1.1 研究对象 回顾性纳入2015年5月至2018年11月在南京市第一医院接受血管内治疗的老年缺血性卒中病人,年龄65~91岁,平均(73.5±6.4)岁。纳入标准:(1)年龄≥65岁;(2)符合《中国急性缺血性卒中诊治指南2014》[11]制定的急性缺血性卒中诊断标准;(3)发病时间小于6 h,并接受血管内治疗;(4)经头颅磁共振血管造影确认本次发病责任血管位于前循环;(5)治疗前阿尔伯塔卒中项目早期CT评分(diffusion-weighted imaging-Alberta Stroke Program Early CT Score, DWI-ASPECTS)≥6分。排除标准:(1)有严重出血倾向;(2)合并重要器官功能障碍或衰竭;(3)发病前改良Rankin量表(modified Rankin Scale, mRS)评分>3分;(4)3个月随访时失访。

1.2 方法

1.2.1 临床资料收集:记录病人人口统计学资料、既往史、基线血压、基线实验室检查结果、卒中病因学分型、基线NIHSS评分、是否桥接静脉溶栓、入院到置鞘时间以及症状性颅内出血(symptomatic intracerebral hemorrhage, sICH)发生情况。

1.2.2 血管内治疗过程:所有病人均在局麻下行股动脉穿刺,予全身肝素化,通过全脑血管造影确定病变血管,然后在微导丝的引导下将微导管穿过闭塞区域,抽出微导丝,释放支架,取出血栓。使用mTICI分级标准评估血流灌注情况,≥2b级定义为血管再通成功(0级:无灌注;1级:微灌流;2a级:部分灌注,整个血管区域仅部分充盈;2b级:部分灌注,血管区域完全充盈;3级:完全灌注)。采用美国介入和治疗神经放射学学会/介入放射学学会(American Society of Intervention and Therapeutic Neuroradiology/Society of Interventional Radiology, ASITN/SIR)侧支循环分级系统[12]评估侧支循环。
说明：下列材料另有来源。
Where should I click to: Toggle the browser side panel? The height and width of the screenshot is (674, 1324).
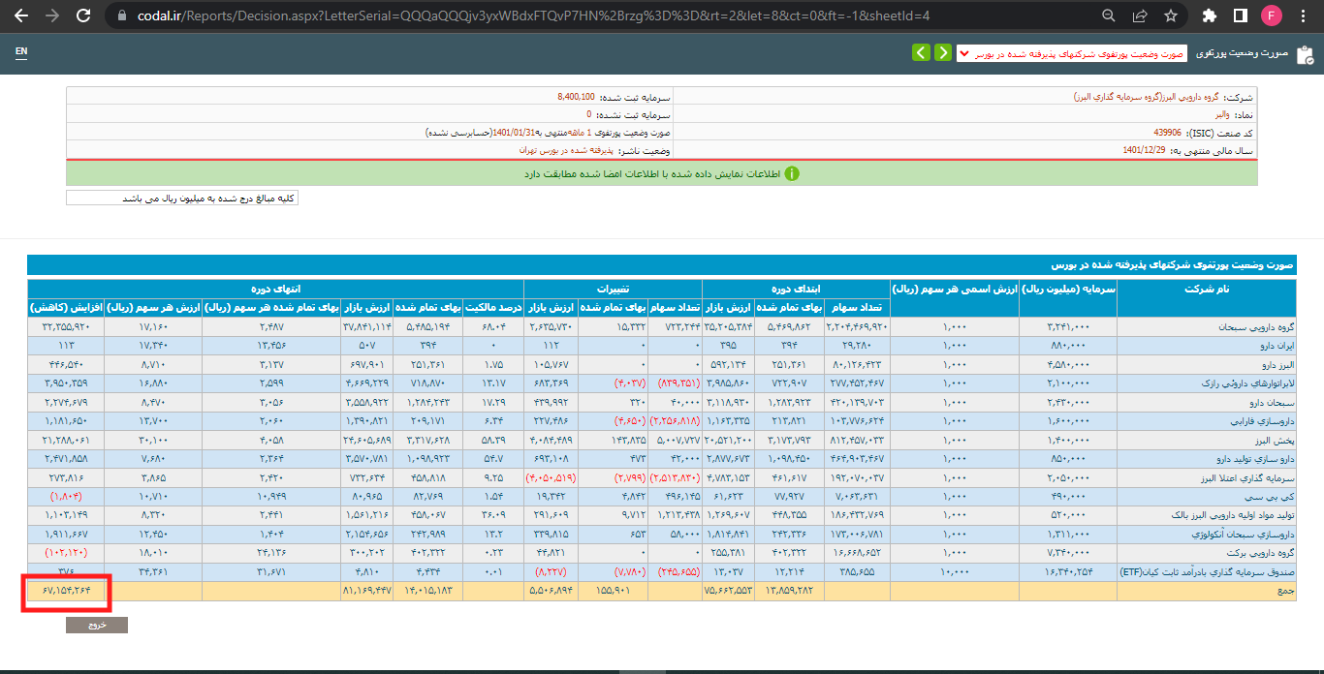tap(1240, 15)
其中0~2级定义为侧支代偿较差,3~4级定义为侧支代偿较好。

1.2.3 血浆纤维蛋白原及白蛋白浓度测定:在病人入院次日晨6点整取肘静脉血3 mL,1 h内4 ℃离心。采用凝固法比浊原理检测纤维蛋白原水平,使用仪器为Sysmex CS5100化学分析仪;采用化学发光法检测白蛋白、FPG、Hcy等实验室指标水平,使用仪器为AU5800 化学分析仪。
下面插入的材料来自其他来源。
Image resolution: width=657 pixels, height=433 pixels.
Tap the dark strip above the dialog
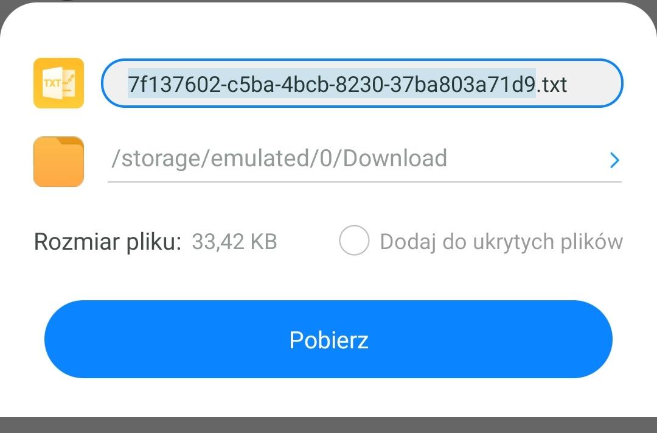click(329, 2)
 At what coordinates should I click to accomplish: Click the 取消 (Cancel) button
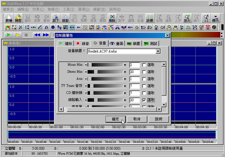tap(137, 119)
1.3 血管内治疗术后90 d转归的评估 3个月时采用电话、短信或复诊等方式对病人进行随访,使用改良Rankin评分(mRS)评价病人预后情况,0~2分为转归良好,3~6分为转归不良。

2 结果

2.1 血管内治疗术后转归不良组和转归良好组基线资料比较 转归不良病人106例(50.5%),转归良好病人104例(49.5%)。转归不良组病人的年龄、卒中史构成比、基线NIHSS评分、ASITN/SIR侧支循环分级 0~2级比例、sICH构成比、FPG、FAR水平均显著高于转归良好组,Hcy水平显著低于转归良好组,差异均有统计学意义,见表1。

表1 血管内治疗后转归良好组和转归不良组资料比较

2.2 多因素Logistic回归分析血管内治疗术后90 d转归不良的危险因素 选取单因素分析中P<0.05的变量作为自变量,以转归不良作为因变量,进行Logistic回归。在校正年龄、卒中史、基线NIHSS评分、侧支循环分级 0~2级比例、sICH、FPG、Hcy后,FAR是血管内治疗术后90 d转归不良的独立危险因素。见表2。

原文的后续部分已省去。